Kemudian Qodhi Abu Ya’la mengantarkan si pemuda tadi kepada Abu Ishaq.
Dari cerita tersebut mengandung tips dalam memilih madzhab, yakni pilihlah madzab mayoritas karena itu akan memudahkan dalam belajar dan bertanya ketika ada kemusykilan serta dapat meminimalisir perselisihan di antara masyarakat.
Memilih madzhab layaknya membeli sepeda motor atau mobil. Bagaimana? Belilah sepeda/mobil yang suku cadangnya banyak tersedia, agar jika terjadi kerusakan mudah memperbaikinya.
Memang dalam agama islam tidak ada ketentuan dan kriteria khusus dalam memilih madzhab, sama seperti tidak ada larang dalam memilih sepeda motor atau mobil.

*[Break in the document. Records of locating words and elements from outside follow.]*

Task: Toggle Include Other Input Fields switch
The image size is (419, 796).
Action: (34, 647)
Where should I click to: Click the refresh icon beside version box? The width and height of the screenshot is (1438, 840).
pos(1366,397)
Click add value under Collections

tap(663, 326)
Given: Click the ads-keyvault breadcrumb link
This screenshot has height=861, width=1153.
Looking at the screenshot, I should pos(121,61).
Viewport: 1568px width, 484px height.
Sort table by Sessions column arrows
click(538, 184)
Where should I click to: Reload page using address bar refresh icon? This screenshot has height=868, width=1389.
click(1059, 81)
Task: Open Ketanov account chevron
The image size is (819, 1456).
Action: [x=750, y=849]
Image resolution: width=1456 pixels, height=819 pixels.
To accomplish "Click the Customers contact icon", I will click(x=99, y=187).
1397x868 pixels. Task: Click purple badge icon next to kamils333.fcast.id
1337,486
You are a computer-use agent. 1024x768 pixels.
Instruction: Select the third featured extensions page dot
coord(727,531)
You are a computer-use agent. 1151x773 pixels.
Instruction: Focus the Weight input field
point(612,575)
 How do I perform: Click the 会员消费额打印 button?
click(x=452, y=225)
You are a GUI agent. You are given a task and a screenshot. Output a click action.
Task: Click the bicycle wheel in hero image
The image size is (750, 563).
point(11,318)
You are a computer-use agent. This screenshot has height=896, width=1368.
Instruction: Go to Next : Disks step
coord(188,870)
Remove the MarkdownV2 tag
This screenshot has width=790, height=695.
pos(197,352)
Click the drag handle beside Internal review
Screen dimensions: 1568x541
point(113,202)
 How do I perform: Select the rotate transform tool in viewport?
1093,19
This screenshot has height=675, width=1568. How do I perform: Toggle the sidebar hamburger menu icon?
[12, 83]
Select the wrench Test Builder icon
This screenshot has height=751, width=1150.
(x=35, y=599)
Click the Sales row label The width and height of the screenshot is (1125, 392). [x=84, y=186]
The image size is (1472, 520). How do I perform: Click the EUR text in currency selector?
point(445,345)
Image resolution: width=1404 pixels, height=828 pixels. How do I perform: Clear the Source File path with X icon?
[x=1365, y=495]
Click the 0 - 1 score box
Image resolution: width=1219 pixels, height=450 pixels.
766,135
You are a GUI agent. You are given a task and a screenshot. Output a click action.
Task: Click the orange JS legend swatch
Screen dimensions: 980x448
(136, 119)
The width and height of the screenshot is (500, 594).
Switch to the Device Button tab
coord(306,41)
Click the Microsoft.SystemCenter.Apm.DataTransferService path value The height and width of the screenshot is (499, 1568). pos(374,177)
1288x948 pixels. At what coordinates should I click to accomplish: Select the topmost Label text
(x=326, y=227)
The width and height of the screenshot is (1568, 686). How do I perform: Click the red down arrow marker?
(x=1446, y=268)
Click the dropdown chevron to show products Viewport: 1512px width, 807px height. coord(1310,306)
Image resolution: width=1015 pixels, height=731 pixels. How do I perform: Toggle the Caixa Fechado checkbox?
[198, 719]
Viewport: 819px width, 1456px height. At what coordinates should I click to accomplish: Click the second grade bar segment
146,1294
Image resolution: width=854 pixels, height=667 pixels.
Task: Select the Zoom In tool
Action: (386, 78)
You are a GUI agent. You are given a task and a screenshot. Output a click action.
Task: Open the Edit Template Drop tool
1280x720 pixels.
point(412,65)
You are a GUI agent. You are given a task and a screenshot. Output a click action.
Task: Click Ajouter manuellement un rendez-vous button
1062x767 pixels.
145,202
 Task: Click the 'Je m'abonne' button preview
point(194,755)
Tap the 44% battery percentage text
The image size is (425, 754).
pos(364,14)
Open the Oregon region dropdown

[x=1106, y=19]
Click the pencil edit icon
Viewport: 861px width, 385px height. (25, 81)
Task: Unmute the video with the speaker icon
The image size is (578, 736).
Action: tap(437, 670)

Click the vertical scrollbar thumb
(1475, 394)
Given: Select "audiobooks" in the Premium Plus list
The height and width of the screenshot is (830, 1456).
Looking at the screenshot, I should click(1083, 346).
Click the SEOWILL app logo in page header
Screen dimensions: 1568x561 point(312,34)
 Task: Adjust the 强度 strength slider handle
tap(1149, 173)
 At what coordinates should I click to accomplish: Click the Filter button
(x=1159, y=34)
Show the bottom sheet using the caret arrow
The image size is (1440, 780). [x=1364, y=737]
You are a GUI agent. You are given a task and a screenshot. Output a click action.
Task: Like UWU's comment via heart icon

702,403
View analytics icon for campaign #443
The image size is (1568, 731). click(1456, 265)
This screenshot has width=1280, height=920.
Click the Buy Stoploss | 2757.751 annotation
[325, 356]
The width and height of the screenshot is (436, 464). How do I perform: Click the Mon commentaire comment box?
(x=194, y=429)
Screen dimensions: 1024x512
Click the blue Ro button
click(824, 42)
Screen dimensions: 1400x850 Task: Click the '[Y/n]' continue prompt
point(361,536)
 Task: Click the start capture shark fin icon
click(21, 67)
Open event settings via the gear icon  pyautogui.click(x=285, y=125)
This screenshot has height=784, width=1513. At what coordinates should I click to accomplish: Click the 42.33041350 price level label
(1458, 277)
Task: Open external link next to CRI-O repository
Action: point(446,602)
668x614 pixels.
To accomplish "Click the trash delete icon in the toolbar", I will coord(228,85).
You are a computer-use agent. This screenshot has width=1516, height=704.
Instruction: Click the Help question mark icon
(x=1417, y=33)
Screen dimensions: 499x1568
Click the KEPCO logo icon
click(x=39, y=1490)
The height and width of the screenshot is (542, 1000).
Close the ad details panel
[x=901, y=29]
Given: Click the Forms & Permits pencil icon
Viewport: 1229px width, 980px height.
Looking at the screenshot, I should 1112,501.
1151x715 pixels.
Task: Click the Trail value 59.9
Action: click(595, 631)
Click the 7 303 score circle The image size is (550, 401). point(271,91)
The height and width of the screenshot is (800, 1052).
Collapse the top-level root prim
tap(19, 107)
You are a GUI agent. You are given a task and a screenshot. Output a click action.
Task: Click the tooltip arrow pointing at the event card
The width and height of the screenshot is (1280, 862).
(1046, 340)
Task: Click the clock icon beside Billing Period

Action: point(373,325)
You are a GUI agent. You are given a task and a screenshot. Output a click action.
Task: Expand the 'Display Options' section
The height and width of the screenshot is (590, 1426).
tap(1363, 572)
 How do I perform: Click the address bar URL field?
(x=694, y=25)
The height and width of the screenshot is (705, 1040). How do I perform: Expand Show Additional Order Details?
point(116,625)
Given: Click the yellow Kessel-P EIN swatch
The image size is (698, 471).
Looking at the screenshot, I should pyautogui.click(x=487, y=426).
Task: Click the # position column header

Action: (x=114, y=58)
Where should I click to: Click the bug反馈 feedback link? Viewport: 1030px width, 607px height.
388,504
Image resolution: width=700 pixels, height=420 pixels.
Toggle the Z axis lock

Boleh saja kita membeli motor Ducati, mobil Lamborgini, tapi ya itu tadi sperpat harus impor dulu dari eropa beda dengan Yamaha atau Toyota yang suku cadangannya sudah bertebaran di seantero nusantara.
Penulis : Ach. Qusyairi As-Salimy (Mursyid Ma’had Aly Nurul Jadid)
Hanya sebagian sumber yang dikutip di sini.